Dick Hunt's Blog

October 22, 2011

A Winter Trip to Hospital.

Filed under: Current — Dick Hunt's Blog @ 10:08 pm

A Winter Trip to Hospital.
by Dick Hunt, Saturday, October 22nd, 2011.

Our daughter J is now 64 years of age.  When she was two years of age, she had a severe bout of bronchitis.The snow was deep, the temperature was around -30 degrees Fahrenheit and the roads were plugged with snow.  No snowplows in those days.  But I did have a connection with Chinook Air in Calgary, as I have written in a recent article. I phoned them and they sent out a four place ski equipped plane, picked me  up at the Ranch, along with J, well wrapped in blankets, and in twenty minutes we had settled into the snow outside the Hospital Building in Castor, Alberta.  I waded through the snow with J, entered the Hospital and the Doctor took over.

J had been born there and it was a great Hospital, operated by a Roman Catholic Nursing Order. J came into the world six weeks prematurely. Believe me, we were very naive parents and not aware of what was going on.  My elder brother Wilf drove us to the hospital in the Ranch Pick Up, which was very fortunate.The truck stalled on the way to the hospital and Ruth was in labour. Wilf loped away to a neighbouring farm, borrowed a few tools, raced back to the road, knew how to make the repair as he was a very clever mechanic, got us back in motion, took the tools back to the farmer and off we went, just in time for Ruth to give birth. J was immediately put into an incubator, closely monitored night and day. Ruth stayed with my Aunt Ross and Uncle Dick, (see my story, “How a Congregation lost their organist”) and supplied breast milk for the baby, when she was still holding fast at just 5 pounds.

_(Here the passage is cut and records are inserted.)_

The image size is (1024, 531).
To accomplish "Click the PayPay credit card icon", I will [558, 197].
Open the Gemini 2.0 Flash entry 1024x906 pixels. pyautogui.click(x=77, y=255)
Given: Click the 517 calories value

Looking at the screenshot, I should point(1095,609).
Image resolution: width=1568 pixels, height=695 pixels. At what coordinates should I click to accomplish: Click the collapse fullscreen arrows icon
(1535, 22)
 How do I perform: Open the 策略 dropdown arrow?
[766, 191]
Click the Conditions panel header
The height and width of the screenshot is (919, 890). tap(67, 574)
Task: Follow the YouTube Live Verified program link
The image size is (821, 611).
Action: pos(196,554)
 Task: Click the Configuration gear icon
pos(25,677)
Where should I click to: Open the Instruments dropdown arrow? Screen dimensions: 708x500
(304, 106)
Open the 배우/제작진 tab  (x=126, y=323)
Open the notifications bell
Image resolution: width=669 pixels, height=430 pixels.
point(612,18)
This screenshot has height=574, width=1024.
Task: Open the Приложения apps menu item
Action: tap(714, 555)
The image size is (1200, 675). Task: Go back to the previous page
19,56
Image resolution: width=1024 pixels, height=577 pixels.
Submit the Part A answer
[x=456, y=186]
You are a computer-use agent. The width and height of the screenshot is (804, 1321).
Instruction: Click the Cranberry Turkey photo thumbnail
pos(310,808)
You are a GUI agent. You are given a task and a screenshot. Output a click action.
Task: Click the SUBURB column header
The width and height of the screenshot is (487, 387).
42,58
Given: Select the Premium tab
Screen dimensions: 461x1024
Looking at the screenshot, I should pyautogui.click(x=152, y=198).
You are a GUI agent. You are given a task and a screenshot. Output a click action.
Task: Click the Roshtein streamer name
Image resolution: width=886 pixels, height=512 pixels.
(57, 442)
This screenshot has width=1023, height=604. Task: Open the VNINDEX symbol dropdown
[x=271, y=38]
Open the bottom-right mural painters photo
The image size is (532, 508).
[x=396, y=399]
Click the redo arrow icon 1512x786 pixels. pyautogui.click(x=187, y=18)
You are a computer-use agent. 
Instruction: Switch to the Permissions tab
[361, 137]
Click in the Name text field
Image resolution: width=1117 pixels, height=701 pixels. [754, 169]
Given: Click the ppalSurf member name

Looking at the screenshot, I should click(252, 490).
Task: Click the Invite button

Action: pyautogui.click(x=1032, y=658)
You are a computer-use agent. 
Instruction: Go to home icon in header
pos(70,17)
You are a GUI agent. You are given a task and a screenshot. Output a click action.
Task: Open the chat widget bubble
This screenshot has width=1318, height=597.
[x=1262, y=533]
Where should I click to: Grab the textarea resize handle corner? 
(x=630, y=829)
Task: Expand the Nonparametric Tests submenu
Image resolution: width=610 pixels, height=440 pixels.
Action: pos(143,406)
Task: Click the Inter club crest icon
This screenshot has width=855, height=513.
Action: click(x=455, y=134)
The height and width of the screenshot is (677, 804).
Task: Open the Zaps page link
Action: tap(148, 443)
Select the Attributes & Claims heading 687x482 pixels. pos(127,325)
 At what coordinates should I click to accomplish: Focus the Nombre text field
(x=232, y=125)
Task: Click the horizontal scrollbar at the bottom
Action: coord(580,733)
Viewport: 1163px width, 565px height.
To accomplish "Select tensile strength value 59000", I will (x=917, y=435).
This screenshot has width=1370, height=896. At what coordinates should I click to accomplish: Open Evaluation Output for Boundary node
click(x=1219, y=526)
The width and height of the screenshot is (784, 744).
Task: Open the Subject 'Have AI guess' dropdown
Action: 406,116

The nurses knew that the Oxygen piped into the Incubator had to be carefully monitored to prevent the Baby’s loss  of eyesight. When J was in High School  in my first Parish in Stettler Alberta, one of her classmates of a family called Peterson was legally blind as she had been born about the same time as J,  in a different Hospital where the staff was not aware of the Oxygen concern in Incubators. When J came to them with Bronchitis the Nursing Sisters welcomed her and took great care of her.  Our next two children were also born there, but during a season of better roads, better cars and no more premies. As parents, we were better educated by that time —there is no teacher like experience.